Leo9 · 24/12/2008 00:25

Agree, that 'worst case scenario' is the finest bit of misogyny I've read in ages. Ridiculous!

I'm glad you're talking about it - your DH sounds like he's got his head screwed on, I'm sure you'll come to a plan.

I totally respect and understand your need to be with your baby, and I hope you can sort something.

Leo9 · 24/12/2008 00:30

mazzy makes a good point, there's a natural need for a break that comes along when they're older and that has to be nature's way, doesn't it! They begin to want independence and begin to drive you a leeetle mad and that's when you start to think nursery might do you them good!

So this period of being home full time is so very short anyway, specially now they start school at 4. It will fly by.

susia · 24/12/2008 00:31

I don't blame you not wanting to work as long as you can survive if your husband got made redundant for a while. In your situation I think I would try to return to work for a couple of days a week or a few evenings.

JODIEhadtoomanymincepies · 24/12/2008 09:14

On another point (not financial) One of my friends didn't go back to work when her DS was born, now 18 months later she's been diagnosed wih PND as she feels as if she's lost her identity and she's just 'DS's mummy', and now she's struggling to get a job and her DS is struggling to settle with a childminder. I know this doesn't happen to everyone, and there are alot of happy SAHM out there, but just a thought.

mayorquimby · 24/12/2008 09:20

put it this way.would you be happy if your husband just gave up work to spend more time at home with his child?
yabu

BabiesEverywhere · 24/12/2008 09:35

It has to be a joint decision, however being at home can really work for some people.

I love being at home with my children, I'll be back at work when they are at school but until then I cherish having the (unexpected) choice to be at home with them.

Yes, we have to tighten our belts, no holidays etc. However my DH gets the advantage of no housework unless he wishes to help me out, he cooks sometimes (as he loves to do it and is great at it), he does no child care, no clothes washing, no ironing, no housework, no childcare when the kids are sick.

I always try and give him a lie in at the weekend and take the children out for an afternoon to give him some child free computer time. This I do as I love him and I am grateful for the hard job he does to support the entire family.

I 'heart' my DH

My advice sit down with your DH and try and thrash out an agreement. If he wants you to go back to work, get agreement on him doing half the cooking, cleaning and childcare, so you both have some leisure time. The working mums I know in RL end up doing FAR more than the DH's

Amani · 24/12/2008 09:36

can u compromise and do a pt job? unfortunatley, times have changed and both partener need to work to pay for a somewhat better life.

blueshoes · 24/12/2008 09:48

MLAbouttoRunOut: "i think i've given the impression we are more short of money than we actually are iyswim.
like we have 200 a month each pocket money, which we use for clothes etc"

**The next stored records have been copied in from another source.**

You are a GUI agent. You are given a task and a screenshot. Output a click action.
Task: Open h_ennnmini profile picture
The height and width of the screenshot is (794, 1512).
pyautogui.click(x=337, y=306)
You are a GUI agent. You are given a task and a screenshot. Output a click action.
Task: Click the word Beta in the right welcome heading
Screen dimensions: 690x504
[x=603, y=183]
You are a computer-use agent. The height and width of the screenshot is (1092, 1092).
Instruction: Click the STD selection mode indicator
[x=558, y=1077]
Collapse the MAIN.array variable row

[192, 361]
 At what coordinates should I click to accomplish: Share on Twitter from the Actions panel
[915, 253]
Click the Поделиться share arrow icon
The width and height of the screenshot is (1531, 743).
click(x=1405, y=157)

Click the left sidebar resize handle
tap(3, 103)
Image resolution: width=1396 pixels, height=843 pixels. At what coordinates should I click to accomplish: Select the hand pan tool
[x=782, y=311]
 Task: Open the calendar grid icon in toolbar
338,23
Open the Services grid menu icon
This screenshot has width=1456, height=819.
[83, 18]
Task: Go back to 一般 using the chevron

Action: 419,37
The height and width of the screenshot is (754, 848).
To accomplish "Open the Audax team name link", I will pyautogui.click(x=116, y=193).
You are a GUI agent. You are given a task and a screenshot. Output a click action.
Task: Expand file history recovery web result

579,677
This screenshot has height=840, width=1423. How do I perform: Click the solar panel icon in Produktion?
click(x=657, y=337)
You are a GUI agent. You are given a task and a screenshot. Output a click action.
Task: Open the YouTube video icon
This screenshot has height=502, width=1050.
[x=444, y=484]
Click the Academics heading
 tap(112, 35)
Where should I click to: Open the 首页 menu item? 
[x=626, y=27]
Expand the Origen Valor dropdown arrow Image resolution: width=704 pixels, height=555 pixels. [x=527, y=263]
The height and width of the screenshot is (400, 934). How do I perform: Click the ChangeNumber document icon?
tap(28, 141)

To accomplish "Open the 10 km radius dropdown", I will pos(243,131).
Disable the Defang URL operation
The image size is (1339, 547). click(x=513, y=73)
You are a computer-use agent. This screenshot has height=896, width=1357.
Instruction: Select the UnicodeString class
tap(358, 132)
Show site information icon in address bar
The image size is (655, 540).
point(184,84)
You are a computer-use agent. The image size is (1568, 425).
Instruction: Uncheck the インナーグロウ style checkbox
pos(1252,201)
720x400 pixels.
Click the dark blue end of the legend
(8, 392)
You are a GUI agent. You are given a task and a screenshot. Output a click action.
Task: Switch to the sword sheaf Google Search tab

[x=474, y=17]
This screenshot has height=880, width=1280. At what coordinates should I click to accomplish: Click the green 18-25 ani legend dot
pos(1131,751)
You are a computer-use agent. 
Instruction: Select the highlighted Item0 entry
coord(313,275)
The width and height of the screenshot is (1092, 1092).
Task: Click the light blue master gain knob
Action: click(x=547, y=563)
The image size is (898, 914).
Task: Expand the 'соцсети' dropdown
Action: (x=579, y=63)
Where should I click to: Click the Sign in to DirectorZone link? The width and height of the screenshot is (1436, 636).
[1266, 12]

Sorry, but you only end up with £200 pocket money each month despite working full time? Do you contribute to any household bills which are netted off that? If your disposable income is only £200 despite ft hours, there is a big issue of whether you can afford childcare if you are working reduced hours. Working from home around naptimes is not viable from a practical standpoint.

Working 1 day a week is not hard.

Agree with floaty. You have to think long term.

I would probably be alright with holidaying at home/UK for a years, but not at all happy to eat beans on toast on a regular basis for my ft working efforts.